▸ **Directions for this task**:
Repeat all entries exactly.

▸ **Source records**:
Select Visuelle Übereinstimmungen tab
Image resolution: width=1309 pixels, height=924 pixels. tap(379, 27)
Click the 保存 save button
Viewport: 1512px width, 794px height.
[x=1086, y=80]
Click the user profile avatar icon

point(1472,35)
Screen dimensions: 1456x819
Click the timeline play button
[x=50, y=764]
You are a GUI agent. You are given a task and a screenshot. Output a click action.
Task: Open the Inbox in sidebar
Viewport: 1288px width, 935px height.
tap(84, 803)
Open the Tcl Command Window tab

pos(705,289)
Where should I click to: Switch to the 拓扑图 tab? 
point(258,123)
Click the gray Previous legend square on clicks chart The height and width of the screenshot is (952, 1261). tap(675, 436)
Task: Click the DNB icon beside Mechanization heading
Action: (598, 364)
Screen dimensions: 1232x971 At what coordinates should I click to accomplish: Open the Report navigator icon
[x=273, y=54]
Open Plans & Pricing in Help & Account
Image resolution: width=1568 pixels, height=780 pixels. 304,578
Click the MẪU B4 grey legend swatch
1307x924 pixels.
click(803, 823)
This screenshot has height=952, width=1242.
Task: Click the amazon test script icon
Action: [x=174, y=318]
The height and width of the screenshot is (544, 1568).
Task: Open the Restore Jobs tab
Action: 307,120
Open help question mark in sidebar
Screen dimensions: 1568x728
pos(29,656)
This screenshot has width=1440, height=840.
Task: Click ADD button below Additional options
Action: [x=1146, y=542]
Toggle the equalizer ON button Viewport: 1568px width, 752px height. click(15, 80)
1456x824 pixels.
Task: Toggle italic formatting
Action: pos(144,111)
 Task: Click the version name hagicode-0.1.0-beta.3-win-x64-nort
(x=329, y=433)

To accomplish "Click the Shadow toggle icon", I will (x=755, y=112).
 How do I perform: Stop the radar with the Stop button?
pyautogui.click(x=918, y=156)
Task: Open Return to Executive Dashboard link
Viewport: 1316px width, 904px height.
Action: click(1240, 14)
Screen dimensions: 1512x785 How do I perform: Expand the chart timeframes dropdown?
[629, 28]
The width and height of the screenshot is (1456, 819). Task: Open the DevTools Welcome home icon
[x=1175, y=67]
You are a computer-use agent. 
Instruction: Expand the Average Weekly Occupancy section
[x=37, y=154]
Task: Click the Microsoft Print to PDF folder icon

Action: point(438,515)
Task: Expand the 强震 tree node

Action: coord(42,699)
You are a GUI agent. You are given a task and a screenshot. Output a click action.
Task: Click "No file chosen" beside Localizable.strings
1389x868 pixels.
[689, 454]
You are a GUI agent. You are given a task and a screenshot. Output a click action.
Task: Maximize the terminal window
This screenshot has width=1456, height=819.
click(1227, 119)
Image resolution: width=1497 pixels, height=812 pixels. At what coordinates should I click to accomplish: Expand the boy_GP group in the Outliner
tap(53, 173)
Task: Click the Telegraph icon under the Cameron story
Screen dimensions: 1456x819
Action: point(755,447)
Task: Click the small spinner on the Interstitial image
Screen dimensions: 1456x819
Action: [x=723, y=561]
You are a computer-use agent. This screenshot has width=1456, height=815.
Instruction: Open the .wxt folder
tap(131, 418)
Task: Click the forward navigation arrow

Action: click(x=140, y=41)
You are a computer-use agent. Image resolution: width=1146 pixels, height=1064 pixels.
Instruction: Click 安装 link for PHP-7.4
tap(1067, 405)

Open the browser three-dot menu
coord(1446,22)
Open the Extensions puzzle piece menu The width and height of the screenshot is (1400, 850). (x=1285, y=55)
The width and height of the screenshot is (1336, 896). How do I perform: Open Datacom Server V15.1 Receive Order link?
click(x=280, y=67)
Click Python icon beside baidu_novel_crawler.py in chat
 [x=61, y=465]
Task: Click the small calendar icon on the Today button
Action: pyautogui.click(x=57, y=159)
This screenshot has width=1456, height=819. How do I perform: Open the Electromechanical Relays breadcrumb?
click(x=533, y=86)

▸ **Answer space**:
Select Visuelle Übereinstimmungen tab
Image resolution: width=1309 pixels, height=924 pixels. tap(379, 27)
Click the 保存 save button
Viewport: 1512px width, 794px height.
[x=1086, y=80]
Click the user profile avatar icon

point(1472,35)
Screen dimensions: 1456x819
Click the timeline play button
[x=50, y=764]
You are a GUI agent. You are given a task and a screenshot. Output a click action.
Task: Open the Inbox in sidebar
Viewport: 1288px width, 935px height.
tap(84, 803)
Open the Tcl Command Window tab

pos(705,289)
Where should I click to: Switch to the 拓扑图 tab? 
point(258,123)
Click the gray Previous legend square on clicks chart The height and width of the screenshot is (952, 1261). tap(675, 436)
Task: Click the DNB icon beside Mechanization heading
Action: (598, 364)
Screen dimensions: 1232x971 At what coordinates should I click to accomplish: Open the Report navigator icon
[x=273, y=54]
Open Plans & Pricing in Help & Account
Image resolution: width=1568 pixels, height=780 pixels. 304,578
Click the MẪU B4 grey legend swatch
1307x924 pixels.
click(803, 823)
This screenshot has height=952, width=1242.
Task: Click the amazon test script icon
Action: [x=174, y=318]
The height and width of the screenshot is (544, 1568).
Task: Open the Restore Jobs tab
Action: 307,120
Open help question mark in sidebar
Screen dimensions: 1568x728
pos(29,656)
This screenshot has width=1440, height=840.
Task: Click ADD button below Additional options
Action: [x=1146, y=542]
Toggle the equalizer ON button Viewport: 1568px width, 752px height. click(15, 80)
1456x824 pixels.
Task: Toggle italic formatting
Action: pos(144,111)
 Task: Click the version name hagicode-0.1.0-beta.3-win-x64-nort
(x=329, y=433)

To accomplish "Click the Shadow toggle icon", I will (x=755, y=112).
 How do I perform: Stop the radar with the Stop button?
pyautogui.click(x=918, y=156)
Task: Open Return to Executive Dashboard link
Viewport: 1316px width, 904px height.
Action: click(1240, 14)
Screen dimensions: 1512x785 How do I perform: Expand the chart timeframes dropdown?
[629, 28]
The width and height of the screenshot is (1456, 819). Task: Open the DevTools Welcome home icon
[x=1175, y=67]
You are a computer-use agent. 
Instruction: Expand the Average Weekly Occupancy section
[x=37, y=154]
Task: Click the Microsoft Print to PDF folder icon

Action: point(438,515)
Task: Expand the 强震 tree node

Action: coord(42,699)
You are a GUI agent. You are given a task and a screenshot. Output a click action.
Task: Click "No file chosen" beside Localizable.strings
1389x868 pixels.
[689, 454]
You are a GUI agent. You are given a task and a screenshot. Output a click action.
Task: Maximize the terminal window
This screenshot has width=1456, height=819.
click(1227, 119)
Image resolution: width=1497 pixels, height=812 pixels. At what coordinates should I click to accomplish: Expand the boy_GP group in the Outliner
tap(53, 173)
Task: Click the Telegraph icon under the Cameron story
Screen dimensions: 1456x819
Action: point(755,447)
Task: Click the small spinner on the Interstitial image
Screen dimensions: 1456x819
Action: [x=723, y=561]
You are a computer-use agent. This screenshot has width=1456, height=815.
Instruction: Open the .wxt folder
tap(131, 418)
Task: Click the forward navigation arrow

Action: click(x=140, y=41)
You are a computer-use agent. Image resolution: width=1146 pixels, height=1064 pixels.
Instruction: Click 安装 link for PHP-7.4
tap(1067, 405)

Open the browser three-dot menu
coord(1446,22)
Open the Extensions puzzle piece menu The width and height of the screenshot is (1400, 850). (x=1285, y=55)
The width and height of the screenshot is (1336, 896). How do I perform: Open Datacom Server V15.1 Receive Order link?
click(x=280, y=67)
Click Python icon beside baidu_novel_crawler.py in chat
 [x=61, y=465]
Task: Click the small calendar icon on the Today button
Action: pyautogui.click(x=57, y=159)
This screenshot has width=1456, height=819. How do I perform: Open the Electromechanical Relays breadcrumb?
click(x=533, y=86)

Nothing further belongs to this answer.